> Task directions: Please set down the line that contains "Spenden (1187, 27)" and every line below it through the last, exactly as written, with no other lines.

> Exercise data:
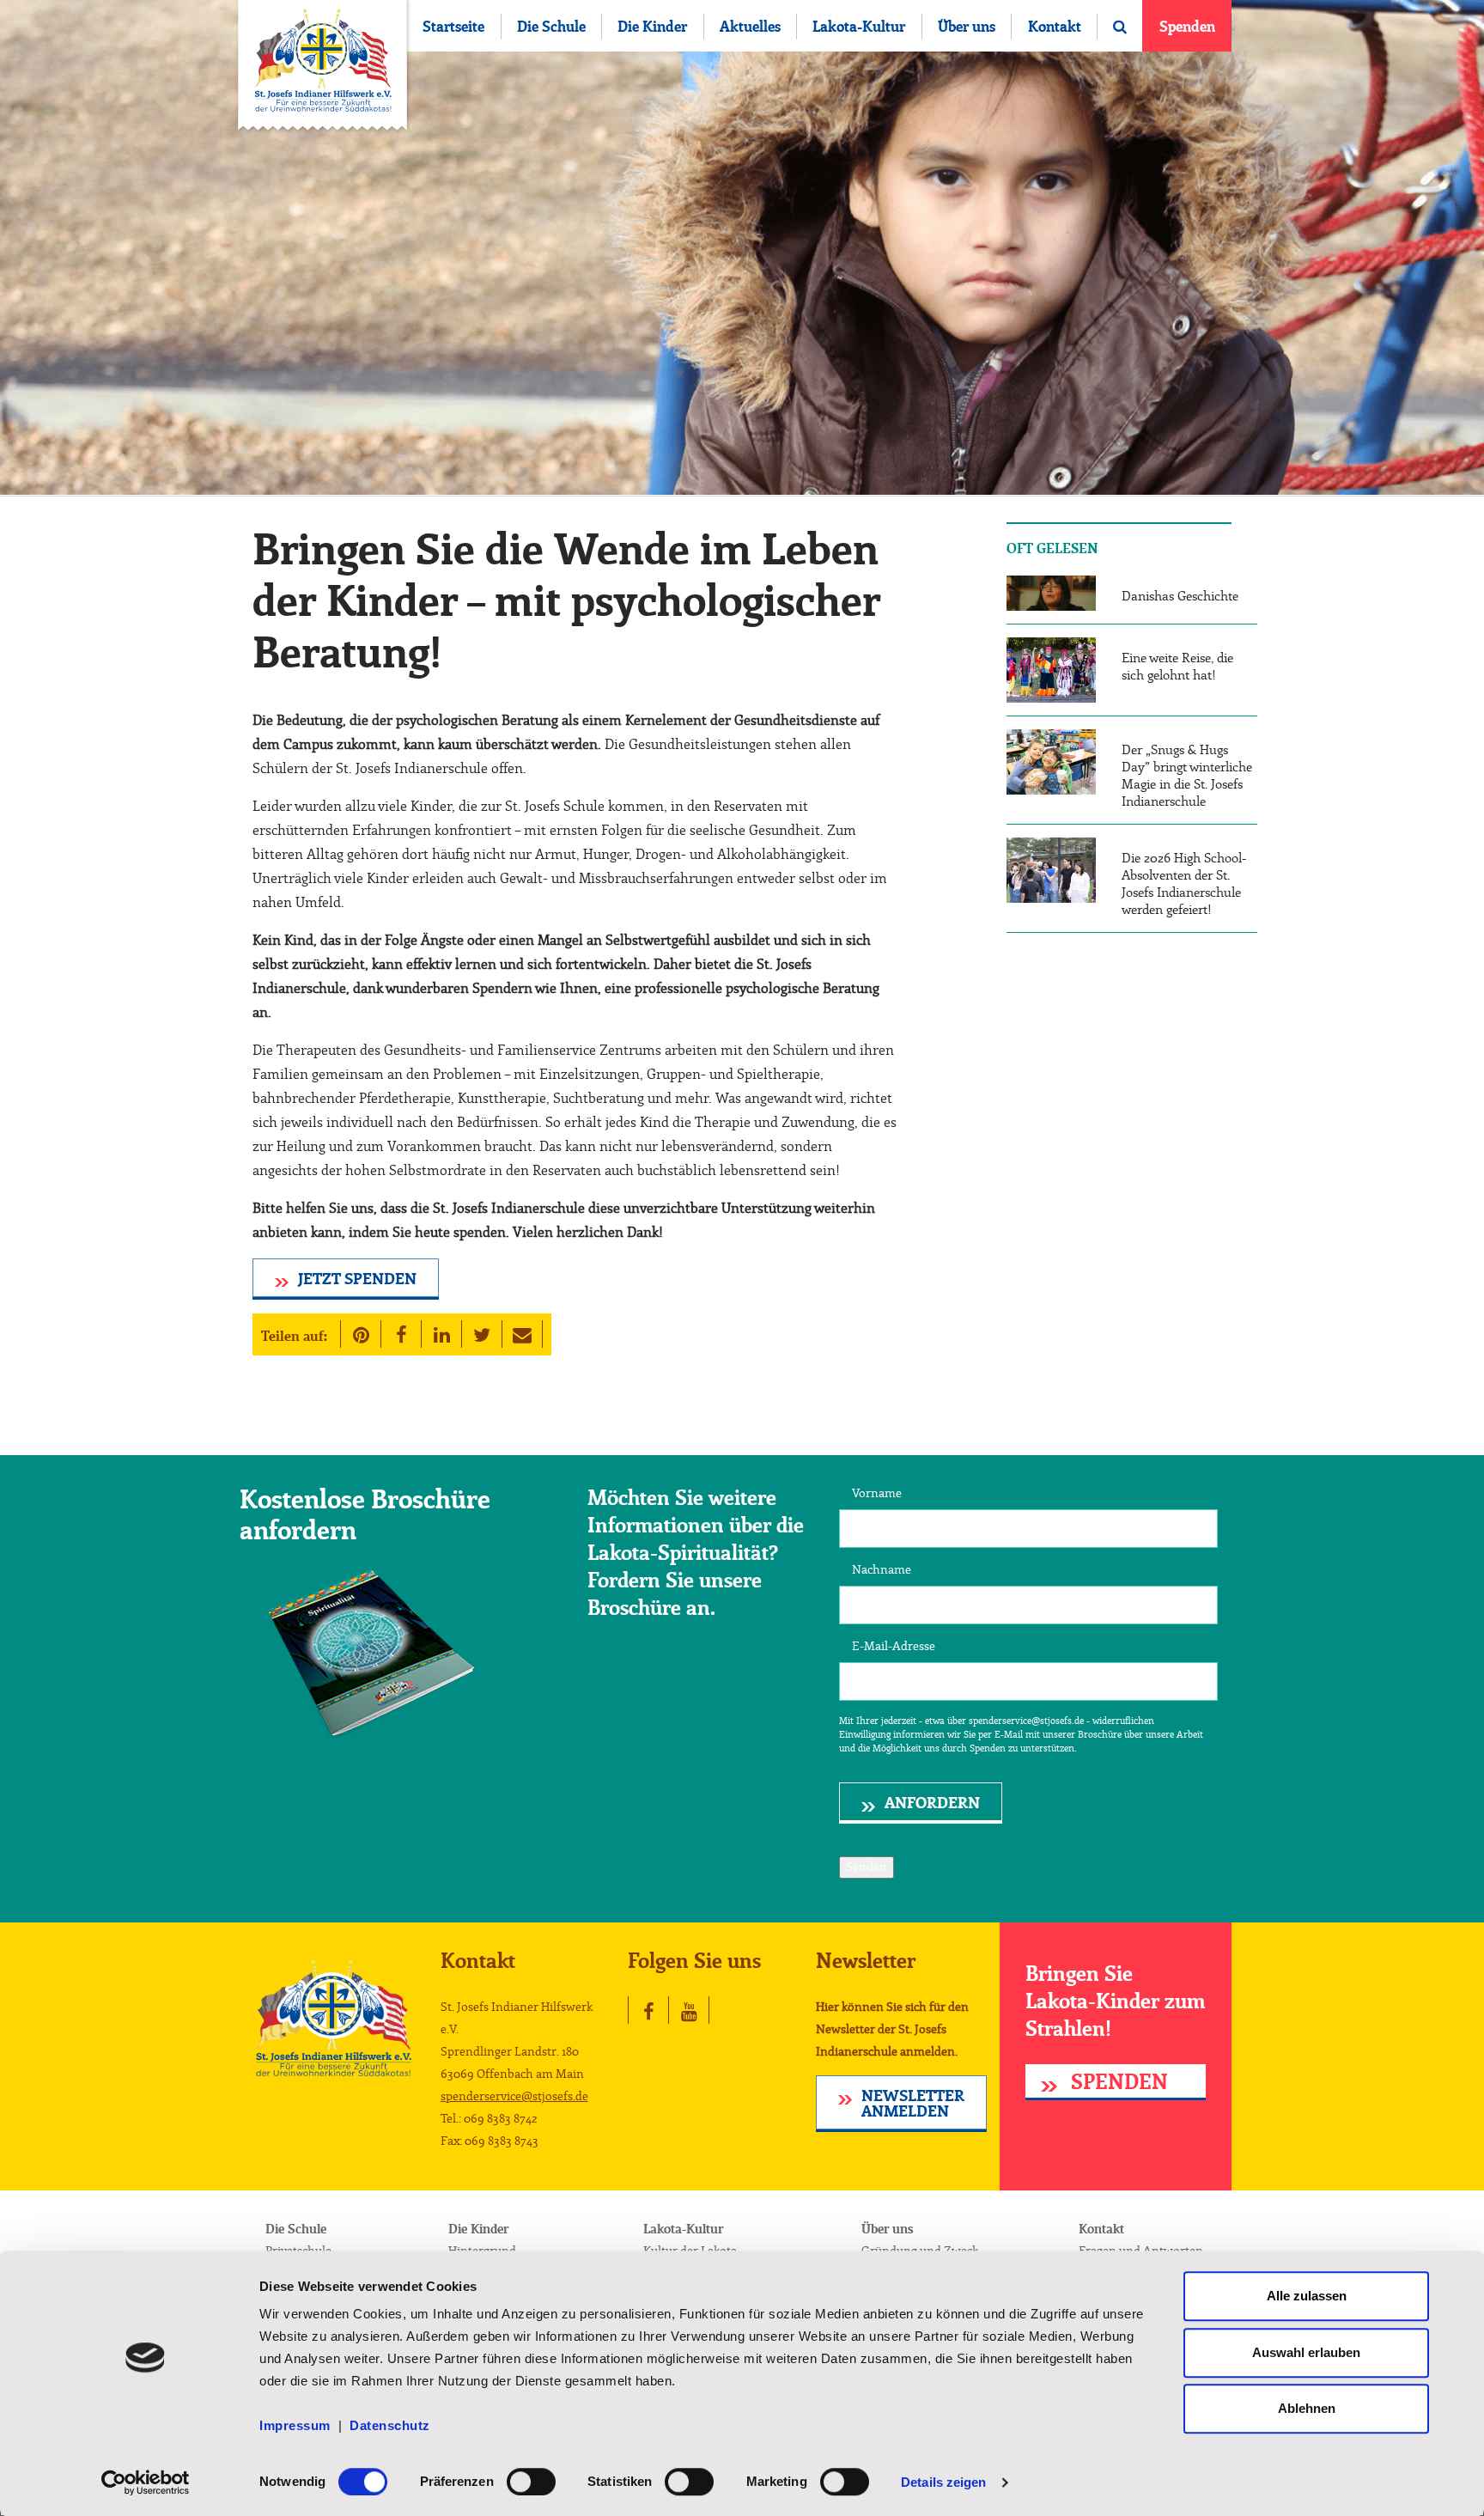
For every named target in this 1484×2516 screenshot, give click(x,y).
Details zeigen (943, 2482)
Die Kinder (652, 27)
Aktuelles (750, 27)
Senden (866, 1867)
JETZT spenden (357, 1280)
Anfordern (932, 1804)
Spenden (1187, 27)
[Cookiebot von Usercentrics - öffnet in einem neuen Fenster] (145, 2482)
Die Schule (551, 27)
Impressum (298, 2425)
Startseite (453, 27)
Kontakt (1054, 27)
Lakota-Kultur (858, 27)
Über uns (966, 27)
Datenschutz (390, 2425)
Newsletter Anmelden (912, 2104)
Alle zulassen (1307, 2295)
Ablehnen (1306, 2408)
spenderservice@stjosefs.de (514, 2097)
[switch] (531, 2481)
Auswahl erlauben (1306, 2352)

> Written solution:
Spenden (1187, 27)
[Cookiebot von Usercentrics - öffnet in einem neuen Fenster] (145, 2482)
Die Schule (551, 27)
Impressum (298, 2425)
Startseite (453, 27)
Kontakt (1054, 27)
Lakota-Kultur (858, 27)
Über uns (966, 27)
Datenschutz (390, 2425)
Newsletter Anmelden (912, 2104)
Alle zulassen (1307, 2295)
Ablehnen (1306, 2408)
spenderservice@stjosefs.de (514, 2097)
[switch] (531, 2481)
Auswahl erlauben (1306, 2352)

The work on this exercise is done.